Los gritos y consignas dirigidos contra el Banco de España y los administradores que los numerosos trabajadores, activos y pasivos, congregados ante la sede de la autoridad monetaria clamaron en la manifestación, fueron sin duda expresión de la idea preconcebida de la culpabilidad de aquellos en la vertiginosa caída de la caja alicantina. Si hubiera tal conspiración, ésta debería haberse diseñado en alguna organización política o financiera con poder suficiente para llevarla a cabo. Y aquí es donde se derrumba la teoría, pues bien es sabido que en cuestiones que afectan a la economía, tanto las autoridades financieras como las políticas están encorsetadas por lo que se proyecta tanto en Bruselas como en Berlín, y en esas capitales sin duda, están más preocupados por la crisis, los mercados y las deudas soberanas, que por planear o dar el plácet a la convulsa desaparición de nuestra entidad. Echar la culpa a otros de las consecuencias de nuestros actos, creando artificialmente figuras de conspiradores y teorías al uso, es más propio de dictaduras que de sociedades democráticas. Más bien al contrario el BdE, si acaso, debiera ser acusado de demasiado prudente y permisivo con los dos últimos directores generales y sus equipos.

El desastre al que asistimos con más atonía que perplejidad, tuvo su colofón anteayer mismo. Mientras los trabajadores se manifestaban en la calle, la Comisión Nacional del Mercado de Valores hacía públicos los resultados del primer semestre de la entidad alicantina remitidos por los administradores. Las millonarias pérdidas, 1.136 millones de euros, contrastan con los casi 40 de beneficios declarados por el equipo de la cesada directora general en el primer trimestre, o con los 244, también de beneficios, que se declararon en el ejercicio pasado. Si a ello le añadimos la tasa de morosidad fijada en el 19%, muy superior a la media del sector, concluiremos en que alguien nos ha mentido, incluso suponiendo cambios de criterios contables de obligado cumplimiento. Toca pues no solamente exigir una explicación comparativa de las cuentas a los administradores, sino también un esclarecimiento con luz y taquígrafos de las responsabilidades de los anteriores gestores y sus consecuencias procesales. El descomunal engaño ha sido de tal magnitud que no se entienden las explicaciones y declaraciones exculpatorias que algún que otro consejero ha tenido a bien efectuar. Es evidente que en sus empresas o economía familiar no hubieran permitido tales desmanes. Jugar con dinero ajeno suele traer estas consecuencias.

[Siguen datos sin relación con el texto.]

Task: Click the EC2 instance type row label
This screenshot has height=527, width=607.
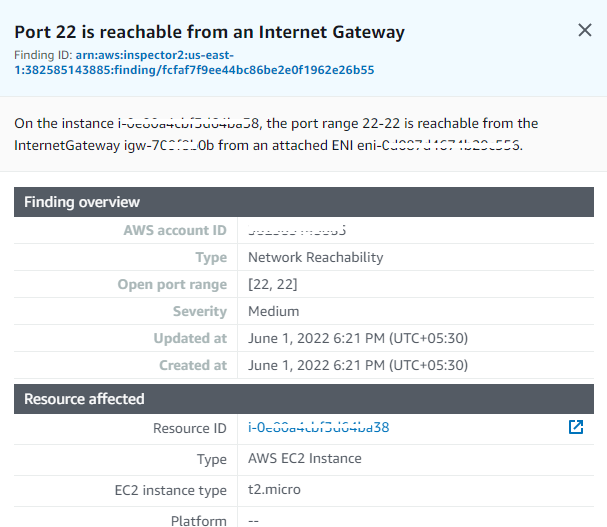Action: [x=171, y=490]
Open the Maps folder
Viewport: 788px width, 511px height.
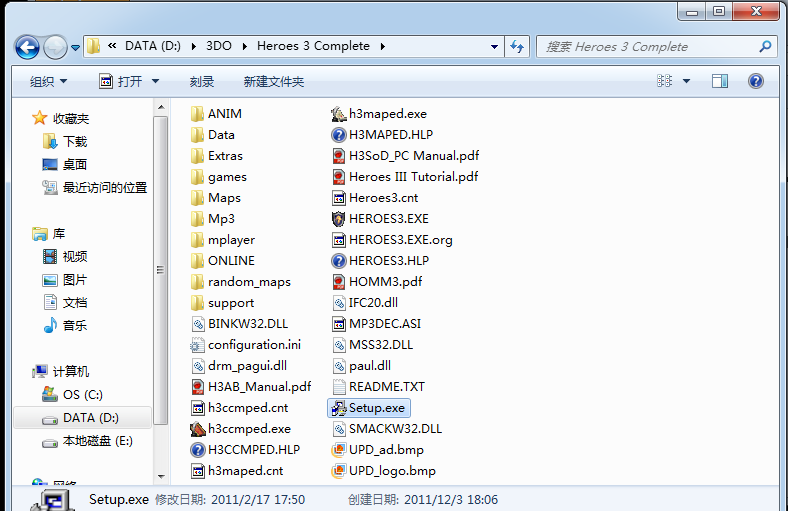223,197
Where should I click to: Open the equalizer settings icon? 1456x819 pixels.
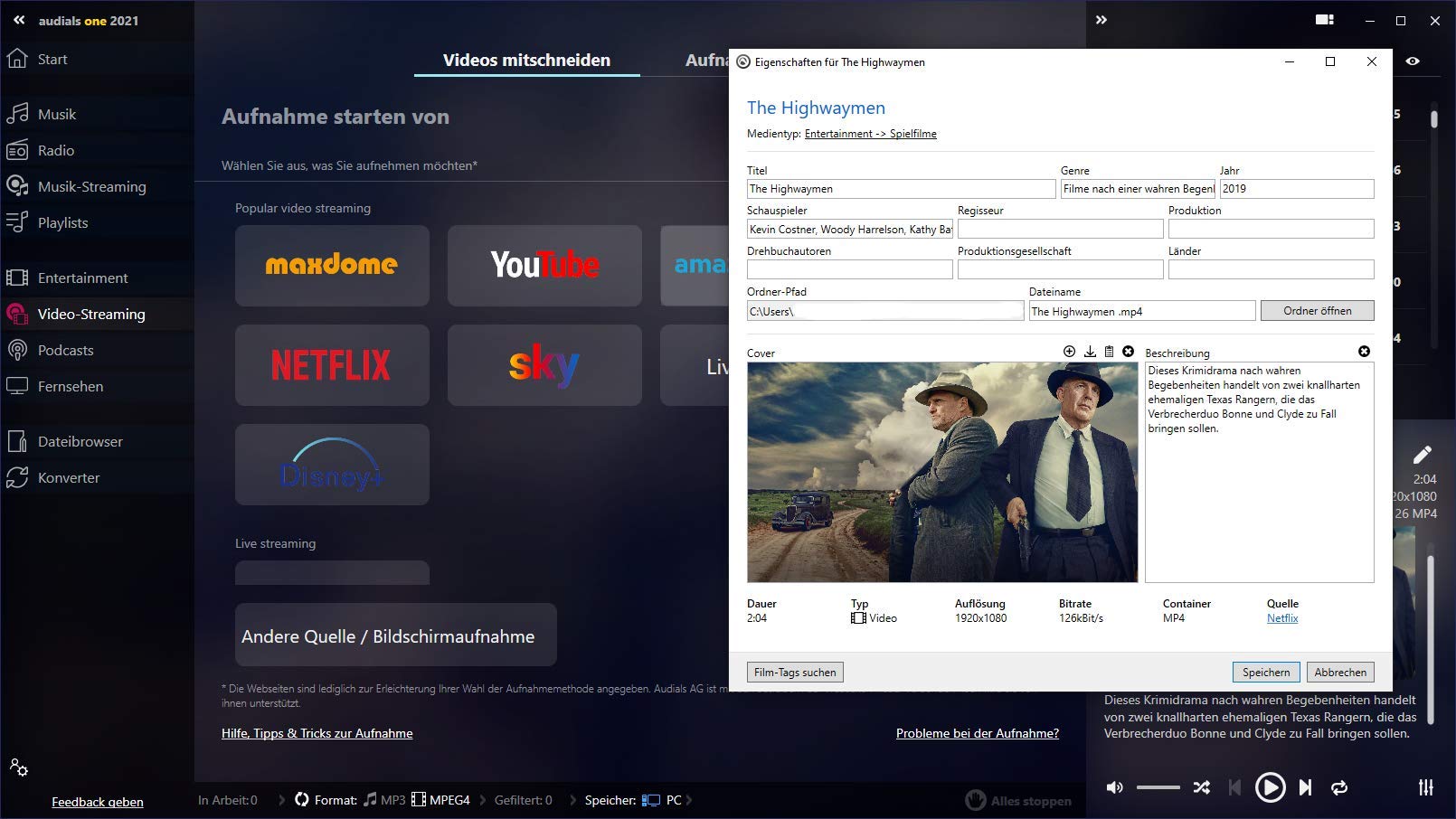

Con estos mimbres que nos han dejado es poco probable que la obra social tenga futuro, pues tras conocer las cuantiosas pérdidas y la inyección de los 6.000 millones que habrá de proveer la autoridad monetaria, el Estado pasará a controlar prácticamente la totalidad del accionariado del Banco CAM. Alea jacta est, con o sin la pasividad del Banco de España, la suerte de la institución alicantina comenzó a fraguarse al menos un lustro atrás al socaire de una década de despropósitos.